(Beginning of Working data)

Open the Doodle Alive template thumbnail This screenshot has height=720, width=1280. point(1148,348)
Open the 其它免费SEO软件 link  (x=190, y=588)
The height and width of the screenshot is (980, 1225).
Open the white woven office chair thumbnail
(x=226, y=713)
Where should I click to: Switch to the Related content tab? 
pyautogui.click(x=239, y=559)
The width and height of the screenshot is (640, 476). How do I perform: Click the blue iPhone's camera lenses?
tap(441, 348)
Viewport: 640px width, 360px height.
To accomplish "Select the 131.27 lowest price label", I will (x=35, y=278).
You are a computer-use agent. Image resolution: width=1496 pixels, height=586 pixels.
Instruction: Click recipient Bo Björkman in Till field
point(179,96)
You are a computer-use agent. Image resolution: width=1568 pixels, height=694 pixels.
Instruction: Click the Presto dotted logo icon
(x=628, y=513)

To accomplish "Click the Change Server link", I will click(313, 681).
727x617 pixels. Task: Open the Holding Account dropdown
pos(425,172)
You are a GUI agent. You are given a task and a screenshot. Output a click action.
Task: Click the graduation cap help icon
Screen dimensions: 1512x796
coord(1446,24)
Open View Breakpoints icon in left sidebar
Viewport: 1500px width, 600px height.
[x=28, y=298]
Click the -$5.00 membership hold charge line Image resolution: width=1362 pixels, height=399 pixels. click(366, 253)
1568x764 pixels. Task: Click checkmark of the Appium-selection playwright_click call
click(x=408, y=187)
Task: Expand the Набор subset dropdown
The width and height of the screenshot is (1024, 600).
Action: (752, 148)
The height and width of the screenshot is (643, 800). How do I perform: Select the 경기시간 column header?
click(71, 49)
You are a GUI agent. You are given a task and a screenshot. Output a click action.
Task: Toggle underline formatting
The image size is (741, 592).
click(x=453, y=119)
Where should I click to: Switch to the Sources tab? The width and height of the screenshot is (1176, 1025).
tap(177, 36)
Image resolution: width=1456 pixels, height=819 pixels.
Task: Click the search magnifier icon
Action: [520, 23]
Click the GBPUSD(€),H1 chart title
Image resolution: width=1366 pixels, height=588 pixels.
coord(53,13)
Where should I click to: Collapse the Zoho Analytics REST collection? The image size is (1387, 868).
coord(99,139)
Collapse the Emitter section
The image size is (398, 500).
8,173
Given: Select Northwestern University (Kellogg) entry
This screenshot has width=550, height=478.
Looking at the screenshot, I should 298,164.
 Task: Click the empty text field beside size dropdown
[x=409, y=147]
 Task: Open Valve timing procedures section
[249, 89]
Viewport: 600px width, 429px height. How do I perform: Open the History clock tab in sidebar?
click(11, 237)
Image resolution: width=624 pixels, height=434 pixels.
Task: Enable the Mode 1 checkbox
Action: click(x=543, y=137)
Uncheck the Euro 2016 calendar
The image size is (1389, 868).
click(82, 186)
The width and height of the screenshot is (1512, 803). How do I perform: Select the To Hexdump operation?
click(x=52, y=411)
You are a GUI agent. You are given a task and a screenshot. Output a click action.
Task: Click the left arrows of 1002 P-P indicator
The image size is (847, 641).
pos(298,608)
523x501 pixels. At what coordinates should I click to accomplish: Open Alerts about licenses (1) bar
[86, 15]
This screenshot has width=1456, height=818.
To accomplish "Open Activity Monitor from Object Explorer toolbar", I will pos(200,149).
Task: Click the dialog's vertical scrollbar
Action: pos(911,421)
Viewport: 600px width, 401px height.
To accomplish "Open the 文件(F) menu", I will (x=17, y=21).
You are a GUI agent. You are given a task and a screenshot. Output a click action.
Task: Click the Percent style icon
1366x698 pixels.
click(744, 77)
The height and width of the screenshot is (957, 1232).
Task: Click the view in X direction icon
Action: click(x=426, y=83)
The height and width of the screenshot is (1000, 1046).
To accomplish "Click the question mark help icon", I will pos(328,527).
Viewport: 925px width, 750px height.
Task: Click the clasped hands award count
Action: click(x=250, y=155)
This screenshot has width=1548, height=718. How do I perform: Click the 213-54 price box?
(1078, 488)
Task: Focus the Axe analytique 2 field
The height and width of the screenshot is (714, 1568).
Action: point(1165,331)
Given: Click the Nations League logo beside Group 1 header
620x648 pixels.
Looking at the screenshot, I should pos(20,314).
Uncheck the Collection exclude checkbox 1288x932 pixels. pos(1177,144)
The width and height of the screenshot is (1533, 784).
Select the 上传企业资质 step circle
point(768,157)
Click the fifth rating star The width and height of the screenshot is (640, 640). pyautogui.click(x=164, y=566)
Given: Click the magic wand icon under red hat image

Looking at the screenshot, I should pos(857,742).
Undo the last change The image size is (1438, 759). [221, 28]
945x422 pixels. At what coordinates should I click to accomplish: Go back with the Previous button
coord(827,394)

(End of Working data)

_The task_.
Repeat the entries exactly, leaving nothing out.

_Result of the exercise_.
Open the Doodle Alive template thumbnail This screenshot has height=720, width=1280. point(1148,348)
Open the 其它免费SEO软件 link  (x=190, y=588)
The height and width of the screenshot is (980, 1225).
Open the white woven office chair thumbnail
(x=226, y=713)
Where should I click to: Switch to the Related content tab? 
pyautogui.click(x=239, y=559)
The width and height of the screenshot is (640, 476). How do I perform: Click the blue iPhone's camera lenses?
tap(441, 348)
Viewport: 640px width, 360px height.
To accomplish "Select the 131.27 lowest price label", I will (x=35, y=278).
You are a computer-use agent. Image resolution: width=1496 pixels, height=586 pixels.
Instruction: Click recipient Bo Björkman in Till field
point(179,96)
You are a computer-use agent. Image resolution: width=1568 pixels, height=694 pixels.
Instruction: Click the Presto dotted logo icon
(x=628, y=513)

To accomplish "Click the Change Server link", I will click(313, 681).
727x617 pixels. Task: Open the Holding Account dropdown
pos(425,172)
You are a GUI agent. You are given a task and a screenshot. Output a click action.
Task: Click the graduation cap help icon
Screen dimensions: 1512x796
coord(1446,24)
Open View Breakpoints icon in left sidebar
Viewport: 1500px width, 600px height.
[x=28, y=298]
Click the -$5.00 membership hold charge line Image resolution: width=1362 pixels, height=399 pixels. click(366, 253)
1568x764 pixels. Task: Click checkmark of the Appium-selection playwright_click call
click(x=408, y=187)
Task: Expand the Набор subset dropdown
The width and height of the screenshot is (1024, 600).
Action: (752, 148)
The height and width of the screenshot is (643, 800). How do I perform: Select the 경기시간 column header?
click(71, 49)
You are a GUI agent. You are given a task and a screenshot. Output a click action.
Task: Toggle underline formatting
The image size is (741, 592).
click(x=453, y=119)
Where should I click to: Switch to the Sources tab? The width and height of the screenshot is (1176, 1025).
tap(177, 36)
Image resolution: width=1456 pixels, height=819 pixels.
Task: Click the search magnifier icon
Action: [520, 23]
Click the GBPUSD(€),H1 chart title
Image resolution: width=1366 pixels, height=588 pixels.
coord(53,13)
Where should I click to: Collapse the Zoho Analytics REST collection? The image size is (1387, 868).
coord(99,139)
Collapse the Emitter section
The image size is (398, 500).
8,173
Given: Select Northwestern University (Kellogg) entry
This screenshot has width=550, height=478.
Looking at the screenshot, I should 298,164.
 Task: Click the empty text field beside size dropdown
[x=409, y=147]
 Task: Open Valve timing procedures section
[249, 89]
Viewport: 600px width, 429px height. How do I perform: Open the History clock tab in sidebar?
click(11, 237)
Image resolution: width=624 pixels, height=434 pixels.
Task: Enable the Mode 1 checkbox
Action: click(x=543, y=137)
Uncheck the Euro 2016 calendar
The image size is (1389, 868).
click(82, 186)
The width and height of the screenshot is (1512, 803). How do I perform: Select the To Hexdump operation?
click(x=52, y=411)
You are a GUI agent. You are given a task and a screenshot. Output a click action.
Task: Click the left arrows of 1002 P-P indicator
The image size is (847, 641).
pos(298,608)
523x501 pixels. At what coordinates should I click to accomplish: Open Alerts about licenses (1) bar
[86, 15]
This screenshot has width=1456, height=818.
To accomplish "Open Activity Monitor from Object Explorer toolbar", I will pos(200,149).
Task: Click the dialog's vertical scrollbar
Action: pos(911,421)
Viewport: 600px width, 401px height.
To accomplish "Open the 文件(F) menu", I will (x=17, y=21).
You are a GUI agent. You are given a task and a screenshot. Output a click action.
Task: Click the Percent style icon
1366x698 pixels.
click(744, 77)
The height and width of the screenshot is (957, 1232).
Task: Click the view in X direction icon
Action: click(x=426, y=83)
The height and width of the screenshot is (1000, 1046).
To accomplish "Click the question mark help icon", I will pos(328,527).
Viewport: 925px width, 750px height.
Task: Click the clasped hands award count
Action: click(x=250, y=155)
This screenshot has width=1548, height=718. How do I perform: Click the 213-54 price box?
(1078, 488)
Task: Focus the Axe analytique 2 field
The height and width of the screenshot is (714, 1568).
Action: point(1165,331)
Given: Click the Nations League logo beside Group 1 header
620x648 pixels.
Looking at the screenshot, I should pos(20,314).
Uncheck the Collection exclude checkbox 1288x932 pixels. pos(1177,144)
The width and height of the screenshot is (1533, 784).
Select the 上传企业资质 step circle
point(768,157)
Click the fifth rating star The width and height of the screenshot is (640, 640). pyautogui.click(x=164, y=566)
Given: Click the magic wand icon under red hat image

Looking at the screenshot, I should pos(857,742).
Undo the last change The image size is (1438, 759). [221, 28]
945x422 pixels. At what coordinates should I click to accomplish: Go back with the Previous button
coord(827,394)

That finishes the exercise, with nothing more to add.